IRS Issues New Standard Mileage Rates
The IRS recently issued the 2015 optional standard mileage rates. Starting Jan. 1, 2015, when calculating the deductible costs of operating an automobile, the new rates will be 57.5 cents per mile for business miles driven, 23 cents per mile driven for medical or moving purposes, and 14 cents per mile driven in service of charitable organizations.
The new business rate increased 1.5 cents from last year, the medical/moving rates decreased 0.5 cents each from last year, and the charitable rate remained at 14 cents. The standard mileage rate for business is based on an annual study of the fixed and variable costs of operating an automobile, including depreciation, insurance, repairs, tires, maintenance, gas, and oil.

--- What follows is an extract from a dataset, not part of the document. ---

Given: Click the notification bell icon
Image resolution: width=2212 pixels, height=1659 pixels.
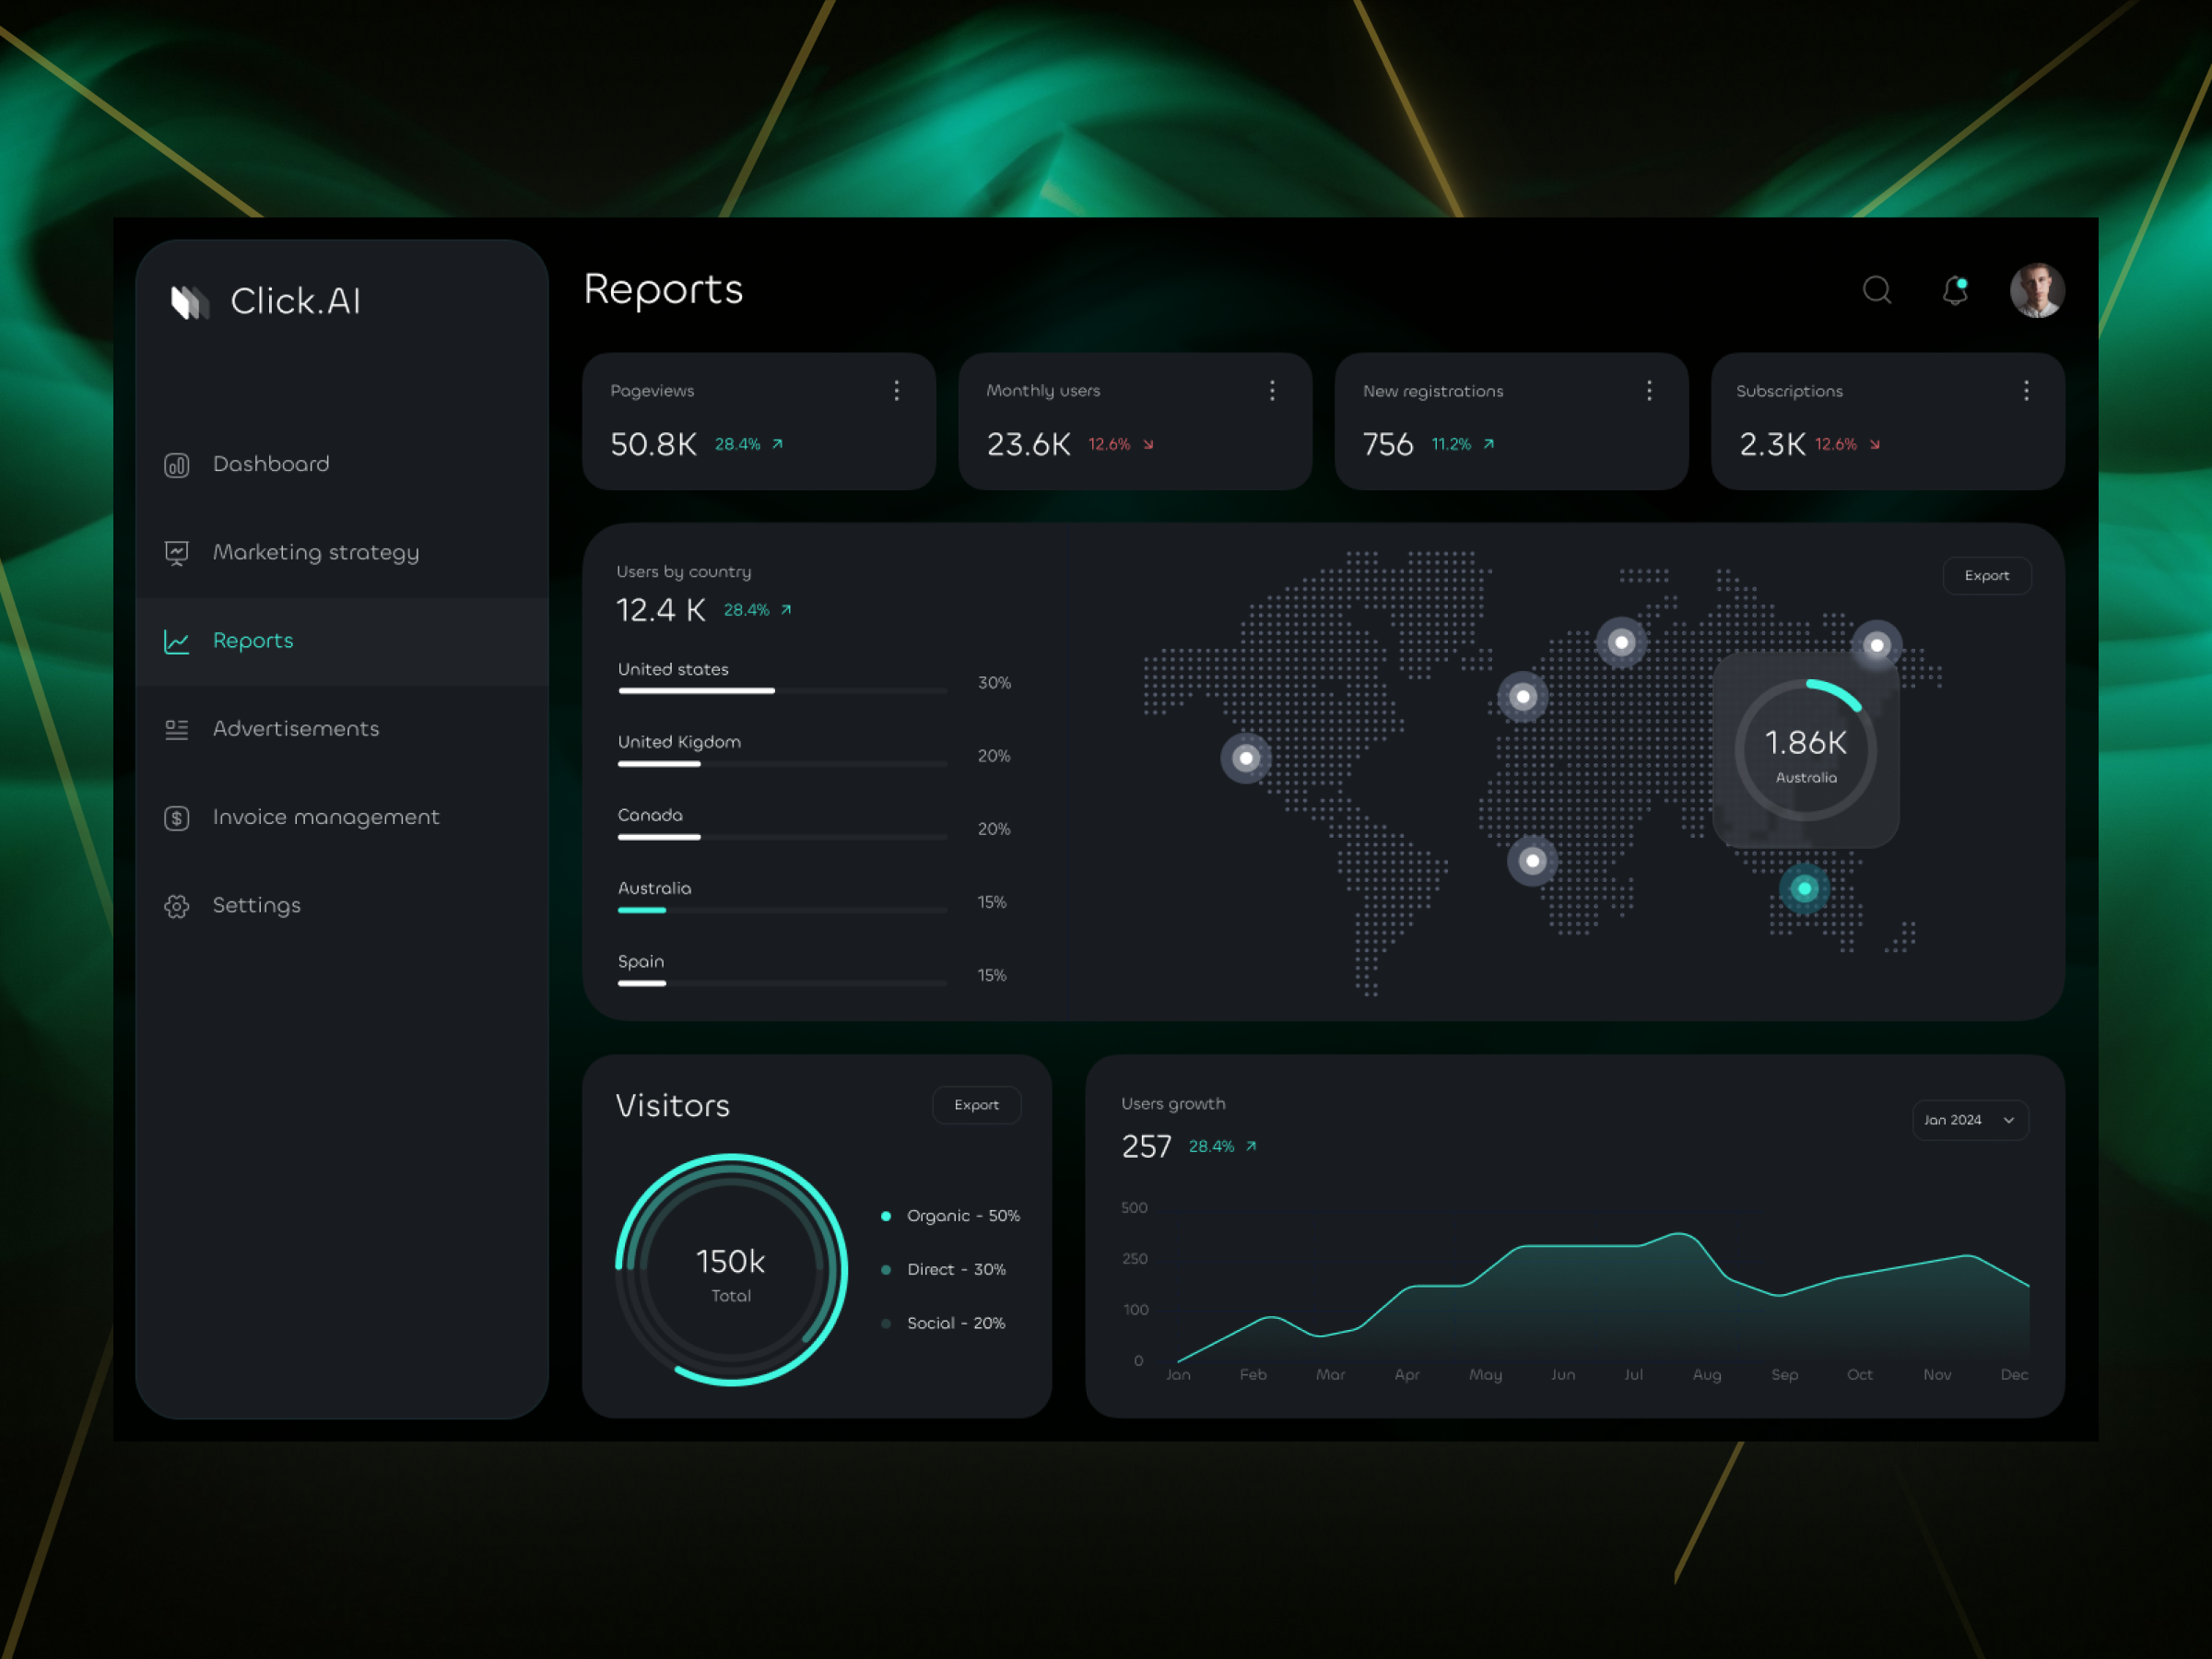Looking at the screenshot, I should pyautogui.click(x=1954, y=291).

The rate for medical and moving purposes is based on the variable costs, such as gas and oil. And the charitable rate is set by law.

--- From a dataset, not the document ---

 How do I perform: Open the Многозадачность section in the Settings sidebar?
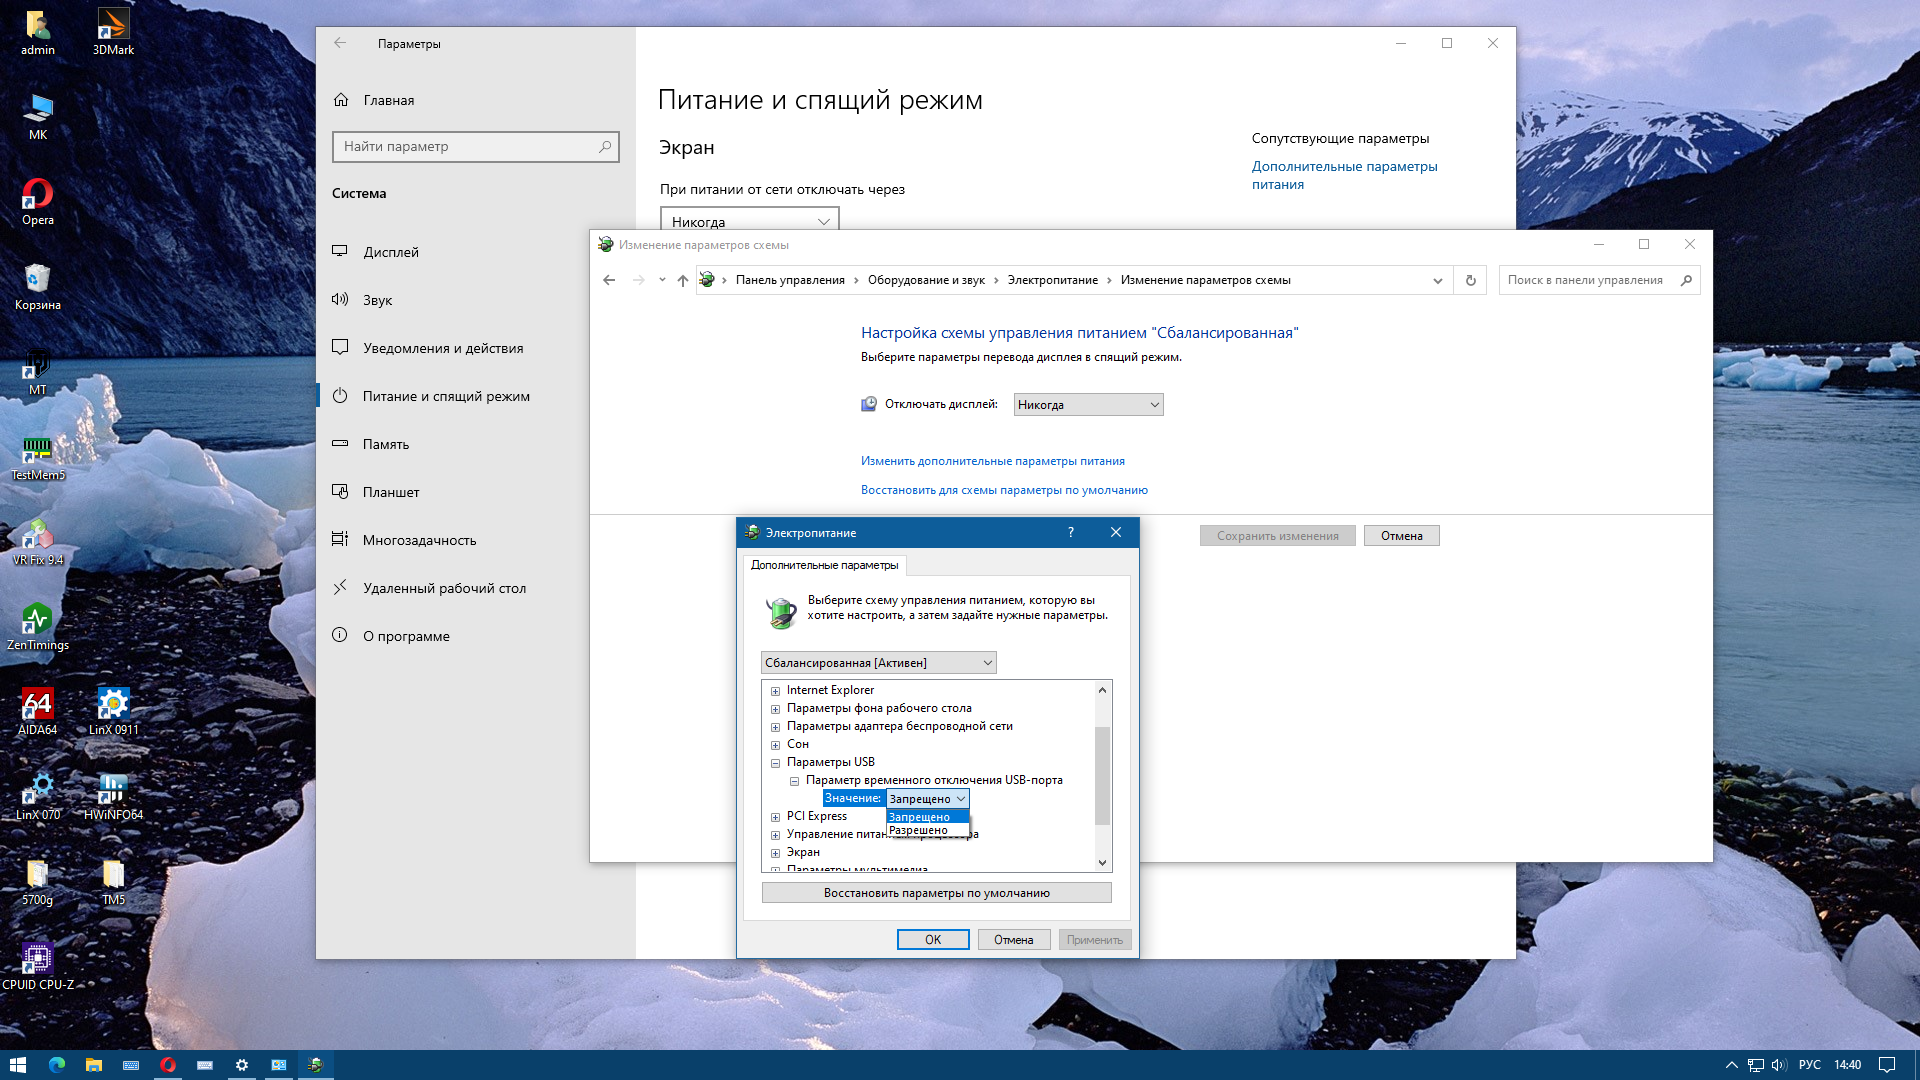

Taxpayers always have the option of claiming deductions based on the actual costs of using a vehicle rather than the standard mileage rates. A taxpayer may not use the business standard mileage rate for a vehicle after claiming accelerated depreciation, including the Section 179 expense deduction, on that vehicle.

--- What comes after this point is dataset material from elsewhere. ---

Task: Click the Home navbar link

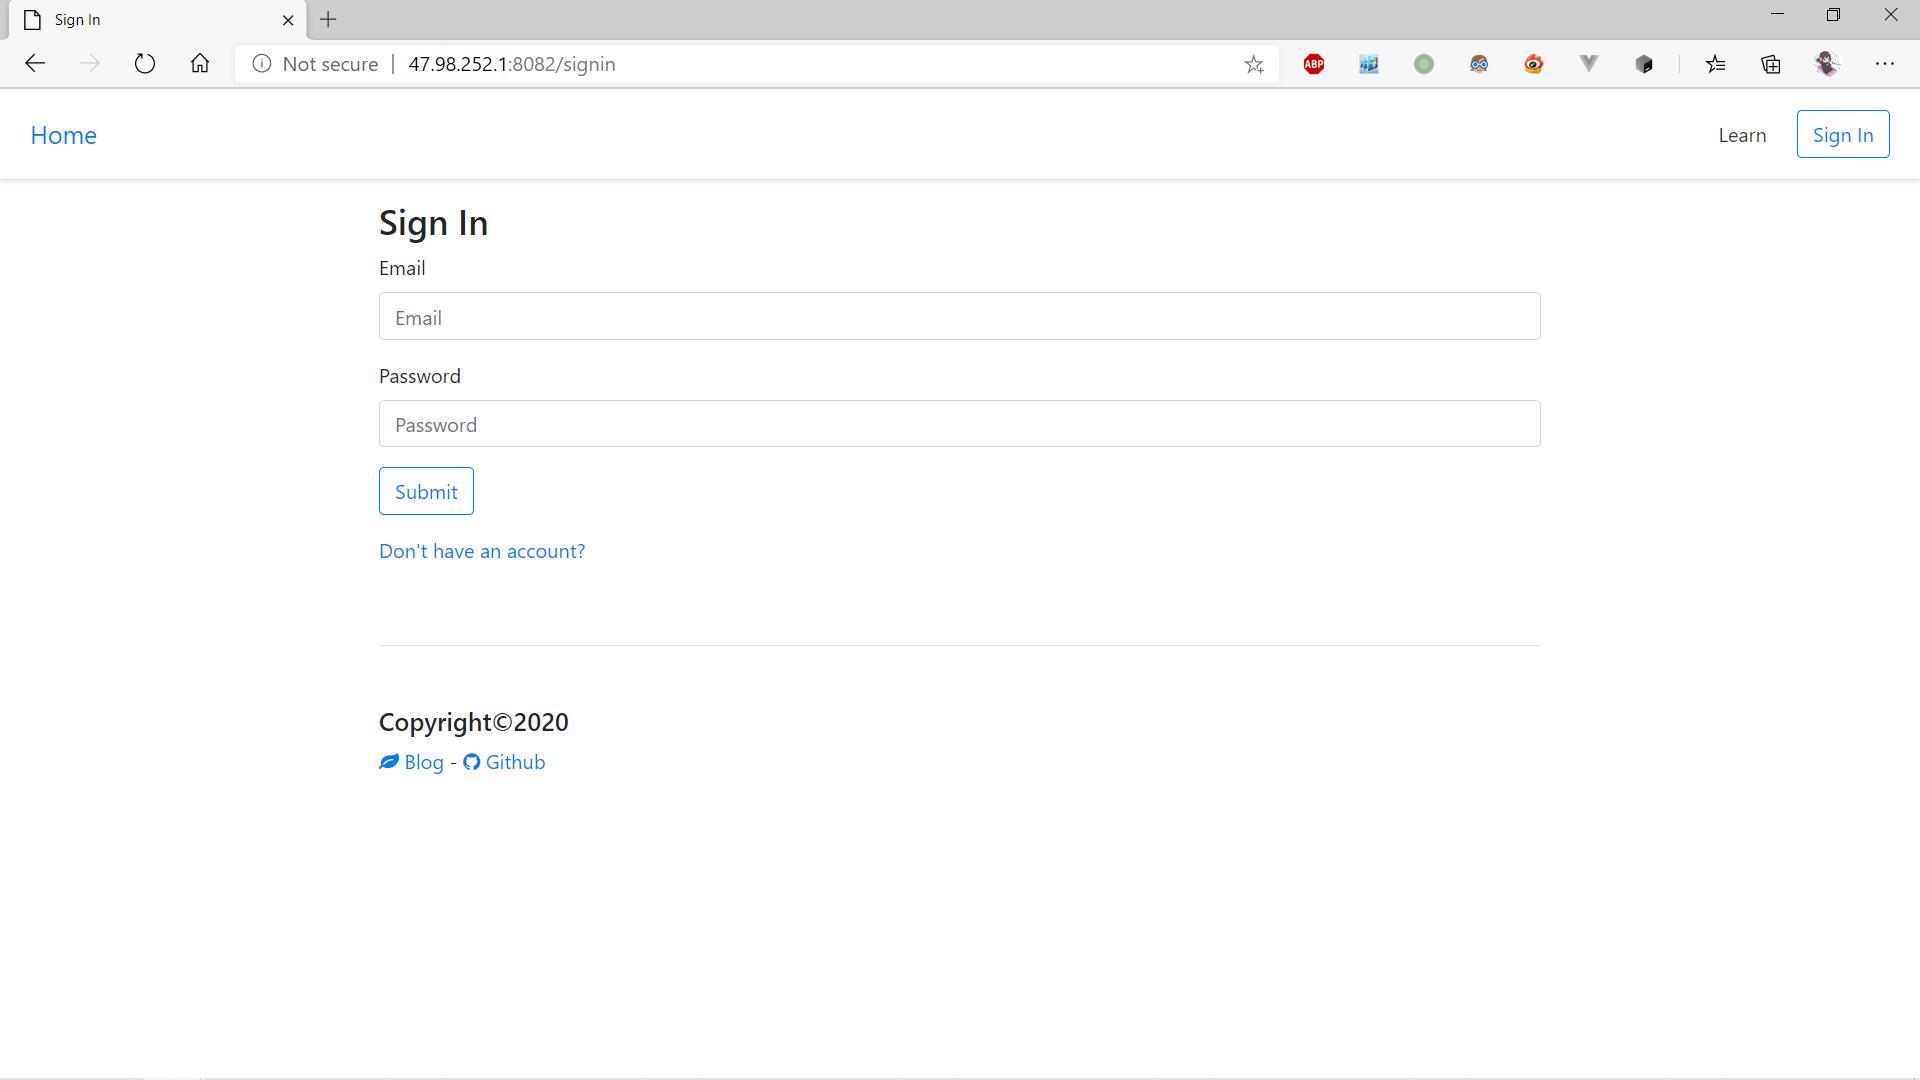Action: [x=63, y=135]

The IRS mileage rate is applied only when a household member is driving a car. The Handbook goes on to clarify that expenses for “transportation to/from treatment and lodging” for those not driving a car may include “actual cost (e.g., bus fare).” As with all deductions, household members will have to prove use of the transport through documentation. Receipts showing the cost of the transport are the general documentation provided. These can usually be secured in most situations if requested, with the purpose of the cost noted by the resident on the receipt or tied to medical appointment documentation.